夜を貫き走るように
現代に生まれた新たな夜行列車。
本日は「WEST EXPRESS(ウェストエクスプレス)銀河」のデビュー1周年だそうだ。
リクライニングの座席や簡易寝台、誰でも立ち寄れるフリースペースなど、多種多様なニーズに応えられる内装となっている。
往年の寝台特急を彷彿とさせる深い青の車体。
運転席上のライトはかつての国鉄型特急電車を思わせる。
ここからは自身の夜行列車の思い出を語りたい。
夜行列車と聞いて思い起こされるのは、新宿と新潟を結んでいた快速「ムーンライトえちご」である。
「青春18きっぷ」と合わせて、東京方面に行く時によく利用した。
22時過ぎの新潟駅のホーム。
多くの通勤客を乗せて、次々とホームを発つ列車。
その中にあって、明らかに異質な集まりの中に身を置いていた。
お待ちかねの列車の到着。
これから夜を徹した長旅が始まる。
席に着いた瞬間からドキドキとワクワクが止まらない。
「ムーンライトえちご」は主に国鉄型特急車両485系を使用。
座席は通常のリクライニング。昼の列車と変わらないが、室内灯の減光はある。
乗車には運賃のほか、座席指定券が必要となる。
つまり実質宿泊料金が510円(当時)で、しかも寝ている間に移動できるということで重宝していた。

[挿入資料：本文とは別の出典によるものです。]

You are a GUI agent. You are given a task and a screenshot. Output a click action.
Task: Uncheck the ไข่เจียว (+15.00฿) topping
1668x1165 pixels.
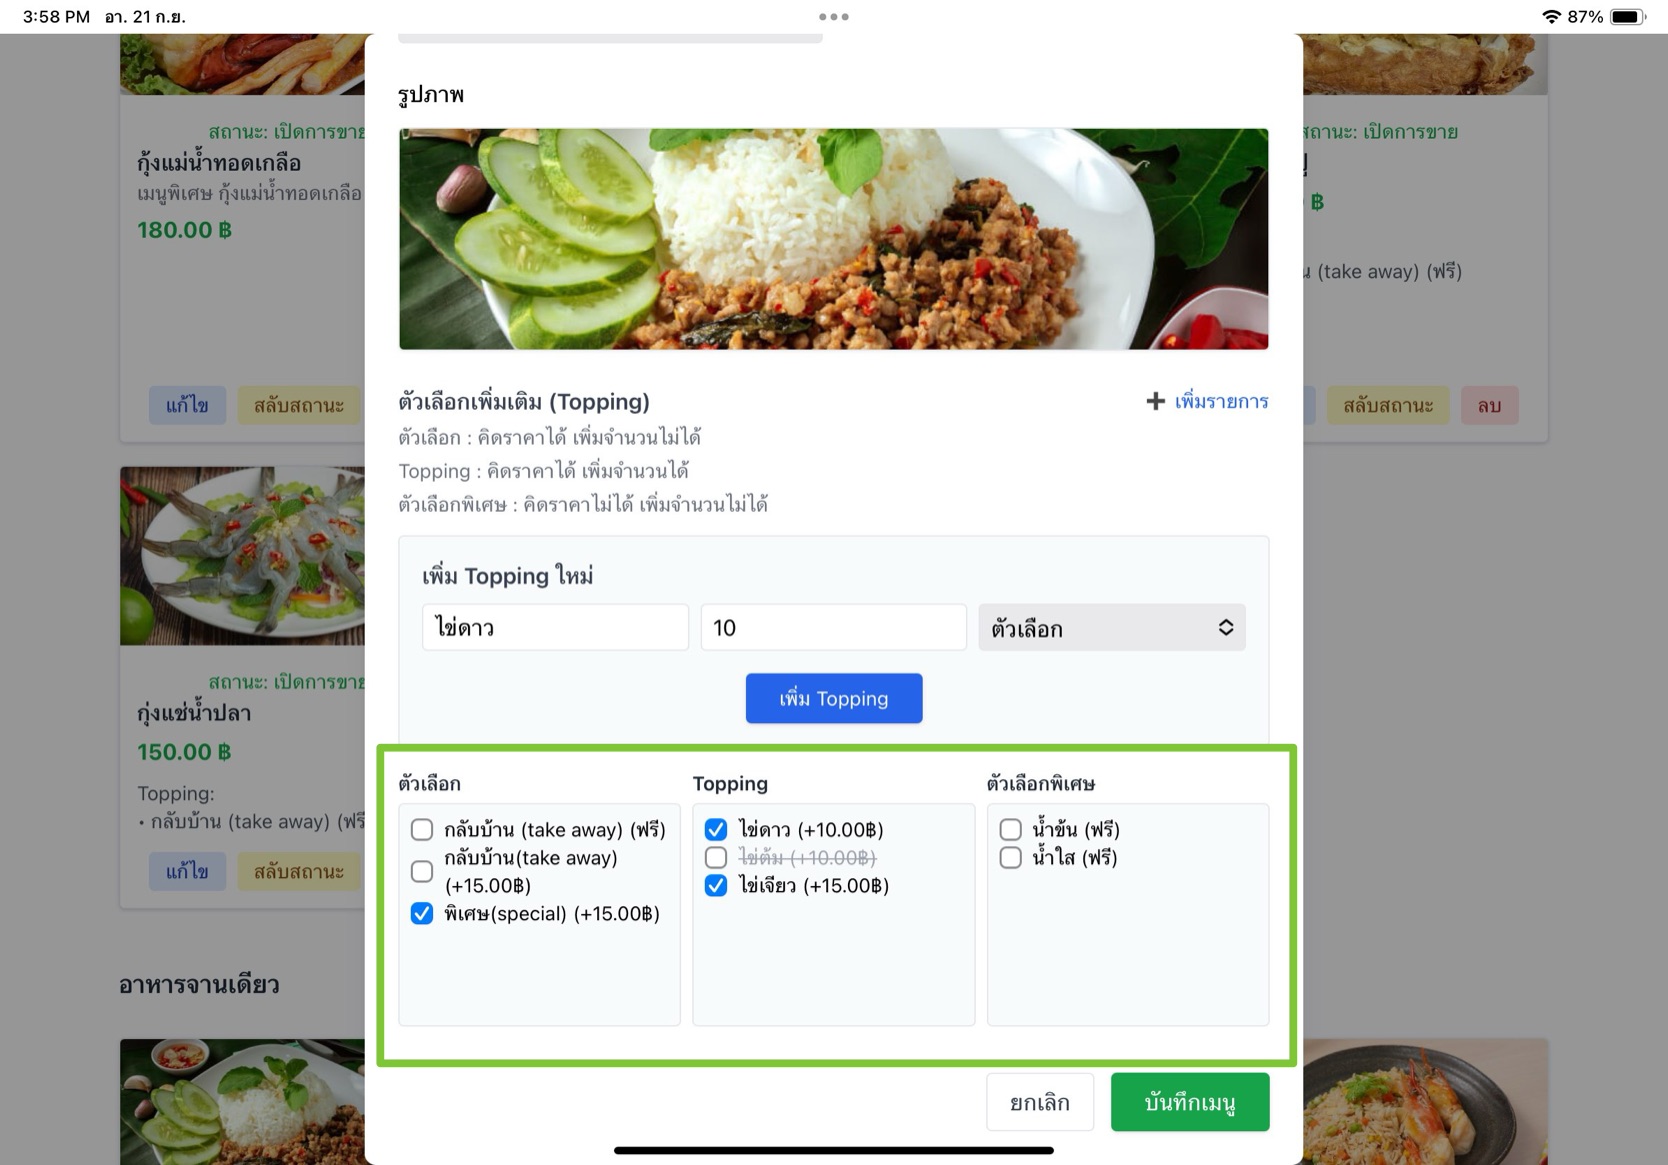click(716, 885)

当選ながらお風呂はもちろん、シャワーもないため、旅程に公衆浴場への立ち寄りも入れていた。
翌朝から活動を始めるために少しでも寝たいのだが、これがなかなか眠れない。
何度か乗ったがあまり眠れた試しがない。
小刻みに寝ては起きてを繰り返して、たまにデッキに行って気分転換をしながら、夜の上越路を駆けていた。
朝4時を回り、空がうっすら明るくなる。
列車はすでに首都圏に。
京浜東北線や山手線などの始発列車が続々と動き出す。
10両以上の長い列車が次々と車窓に映る。
眠い目を開いてその光景を見ては遠くに来たことを実感して、気分は高まった。
やがて列車は終点の新宿駅に滑り込む。
余韻に浸るのもほどほどに、次の列車に乗り込む。
さてどこへ行こう。1日はこれから始まるのだ。
まぁ、次の列車で爆睡するのがお決まりのオチだった。
目が覚めたら見知らぬ土地に。
そんな旅をもっと気軽に楽しめるような列車が増えて欲しい。
例えば、かつての「北斗星」を四季島ベースの車両でより手軽に乗れる仕様にして復活するのはどうだろうか。
室蘭本線を経由すれば将来札幌まで開業する北海道新幹線との棲み分けも出来そうだ。
「WEST EXPRESS銀河」を受けた将来の動きに期待したい。